• REQUIRED ACTION
From the records below, copy every line that contains the word "computer".

(Stored data)

===

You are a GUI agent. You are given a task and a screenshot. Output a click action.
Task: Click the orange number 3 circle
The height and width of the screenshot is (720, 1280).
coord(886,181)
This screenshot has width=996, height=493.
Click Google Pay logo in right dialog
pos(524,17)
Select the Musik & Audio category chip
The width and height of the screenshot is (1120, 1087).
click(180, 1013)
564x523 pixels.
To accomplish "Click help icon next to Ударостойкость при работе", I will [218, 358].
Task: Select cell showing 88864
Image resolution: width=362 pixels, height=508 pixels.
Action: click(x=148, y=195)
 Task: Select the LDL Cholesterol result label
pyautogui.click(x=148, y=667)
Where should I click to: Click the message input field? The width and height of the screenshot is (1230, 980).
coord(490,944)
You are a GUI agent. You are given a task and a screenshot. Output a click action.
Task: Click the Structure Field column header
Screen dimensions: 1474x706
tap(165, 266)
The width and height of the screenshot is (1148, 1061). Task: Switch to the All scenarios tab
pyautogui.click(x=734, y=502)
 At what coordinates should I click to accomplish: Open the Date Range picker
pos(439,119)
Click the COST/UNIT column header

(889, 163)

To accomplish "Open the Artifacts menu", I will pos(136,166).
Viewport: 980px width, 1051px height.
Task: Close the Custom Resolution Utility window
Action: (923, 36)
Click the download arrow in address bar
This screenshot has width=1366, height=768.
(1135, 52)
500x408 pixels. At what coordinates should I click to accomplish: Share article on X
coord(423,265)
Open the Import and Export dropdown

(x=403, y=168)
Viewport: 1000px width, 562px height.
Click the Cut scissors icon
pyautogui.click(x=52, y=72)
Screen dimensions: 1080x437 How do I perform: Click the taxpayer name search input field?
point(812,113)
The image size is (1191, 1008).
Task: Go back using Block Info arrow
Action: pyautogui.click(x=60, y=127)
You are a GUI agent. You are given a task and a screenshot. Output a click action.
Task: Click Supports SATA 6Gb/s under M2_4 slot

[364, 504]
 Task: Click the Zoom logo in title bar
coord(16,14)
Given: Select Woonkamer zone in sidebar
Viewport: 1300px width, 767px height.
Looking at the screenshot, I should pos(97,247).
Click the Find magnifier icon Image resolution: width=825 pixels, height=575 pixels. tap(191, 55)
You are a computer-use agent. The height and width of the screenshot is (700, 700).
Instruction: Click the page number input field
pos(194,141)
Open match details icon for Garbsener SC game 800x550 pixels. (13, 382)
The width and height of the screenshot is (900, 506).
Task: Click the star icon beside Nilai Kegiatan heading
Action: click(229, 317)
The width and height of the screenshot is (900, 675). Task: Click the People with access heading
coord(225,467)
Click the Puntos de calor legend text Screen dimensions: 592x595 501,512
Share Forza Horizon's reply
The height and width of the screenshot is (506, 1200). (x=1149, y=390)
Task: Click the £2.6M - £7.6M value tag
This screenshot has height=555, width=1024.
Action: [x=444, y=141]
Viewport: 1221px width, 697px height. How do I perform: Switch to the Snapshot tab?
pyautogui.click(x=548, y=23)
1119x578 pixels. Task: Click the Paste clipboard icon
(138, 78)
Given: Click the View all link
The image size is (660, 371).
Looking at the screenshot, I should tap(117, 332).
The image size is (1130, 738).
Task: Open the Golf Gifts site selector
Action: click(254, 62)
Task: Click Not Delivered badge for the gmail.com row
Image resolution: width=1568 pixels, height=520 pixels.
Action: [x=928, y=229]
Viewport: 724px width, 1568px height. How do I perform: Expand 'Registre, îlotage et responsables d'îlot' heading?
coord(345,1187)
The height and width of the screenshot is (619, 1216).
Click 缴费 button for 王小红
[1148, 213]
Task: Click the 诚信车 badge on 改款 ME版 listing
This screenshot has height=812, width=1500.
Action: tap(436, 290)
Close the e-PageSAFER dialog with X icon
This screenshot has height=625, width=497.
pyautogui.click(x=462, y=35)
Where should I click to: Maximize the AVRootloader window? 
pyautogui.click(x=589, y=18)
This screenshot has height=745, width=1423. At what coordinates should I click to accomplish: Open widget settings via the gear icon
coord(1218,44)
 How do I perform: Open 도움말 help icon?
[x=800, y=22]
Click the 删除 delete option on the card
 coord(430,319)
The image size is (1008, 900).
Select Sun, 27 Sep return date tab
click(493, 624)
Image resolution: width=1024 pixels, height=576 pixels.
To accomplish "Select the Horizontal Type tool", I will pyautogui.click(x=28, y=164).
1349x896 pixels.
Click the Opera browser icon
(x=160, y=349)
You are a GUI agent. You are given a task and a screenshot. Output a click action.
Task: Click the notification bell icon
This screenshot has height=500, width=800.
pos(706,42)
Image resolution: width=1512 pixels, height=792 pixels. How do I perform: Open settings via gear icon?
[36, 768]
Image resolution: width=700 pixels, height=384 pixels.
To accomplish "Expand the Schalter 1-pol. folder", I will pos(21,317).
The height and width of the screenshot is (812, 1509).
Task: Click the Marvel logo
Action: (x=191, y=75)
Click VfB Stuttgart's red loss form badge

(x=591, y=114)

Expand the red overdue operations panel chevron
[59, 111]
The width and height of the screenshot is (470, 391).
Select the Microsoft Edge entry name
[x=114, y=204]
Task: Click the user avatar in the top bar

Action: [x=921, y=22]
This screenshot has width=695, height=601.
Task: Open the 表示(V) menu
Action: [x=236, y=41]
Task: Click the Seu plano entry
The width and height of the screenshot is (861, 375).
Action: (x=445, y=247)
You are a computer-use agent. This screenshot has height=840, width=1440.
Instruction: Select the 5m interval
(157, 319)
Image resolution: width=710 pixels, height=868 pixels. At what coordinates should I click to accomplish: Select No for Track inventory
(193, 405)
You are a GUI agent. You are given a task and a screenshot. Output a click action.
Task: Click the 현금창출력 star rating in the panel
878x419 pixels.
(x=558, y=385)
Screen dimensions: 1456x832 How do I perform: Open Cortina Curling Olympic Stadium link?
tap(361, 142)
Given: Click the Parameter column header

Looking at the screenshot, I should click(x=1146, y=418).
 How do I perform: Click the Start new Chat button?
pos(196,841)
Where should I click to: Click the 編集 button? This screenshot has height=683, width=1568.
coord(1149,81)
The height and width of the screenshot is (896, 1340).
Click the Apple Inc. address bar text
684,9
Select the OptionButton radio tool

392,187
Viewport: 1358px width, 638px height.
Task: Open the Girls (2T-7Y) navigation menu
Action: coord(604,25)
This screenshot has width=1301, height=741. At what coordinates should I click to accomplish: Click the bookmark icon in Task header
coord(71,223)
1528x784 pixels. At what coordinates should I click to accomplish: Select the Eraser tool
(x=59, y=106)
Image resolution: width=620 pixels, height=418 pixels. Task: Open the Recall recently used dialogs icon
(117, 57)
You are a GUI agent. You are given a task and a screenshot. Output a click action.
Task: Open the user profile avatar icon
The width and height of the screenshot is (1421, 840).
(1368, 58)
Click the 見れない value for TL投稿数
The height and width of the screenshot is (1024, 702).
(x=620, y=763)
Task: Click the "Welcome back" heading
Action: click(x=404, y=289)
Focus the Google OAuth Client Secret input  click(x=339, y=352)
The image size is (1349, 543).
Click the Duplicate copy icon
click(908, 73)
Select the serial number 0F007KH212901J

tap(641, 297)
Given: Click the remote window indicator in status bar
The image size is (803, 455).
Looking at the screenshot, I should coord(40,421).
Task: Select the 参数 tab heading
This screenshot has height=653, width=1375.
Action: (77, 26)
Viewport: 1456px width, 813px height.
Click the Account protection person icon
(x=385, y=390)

===

• SOLUTION FOR THIS PROBLEM
You are a computer-use agent. The height and width of the screenshot is (700, 700).
You are a computer-use agent. This screenshot has height=840, width=1440.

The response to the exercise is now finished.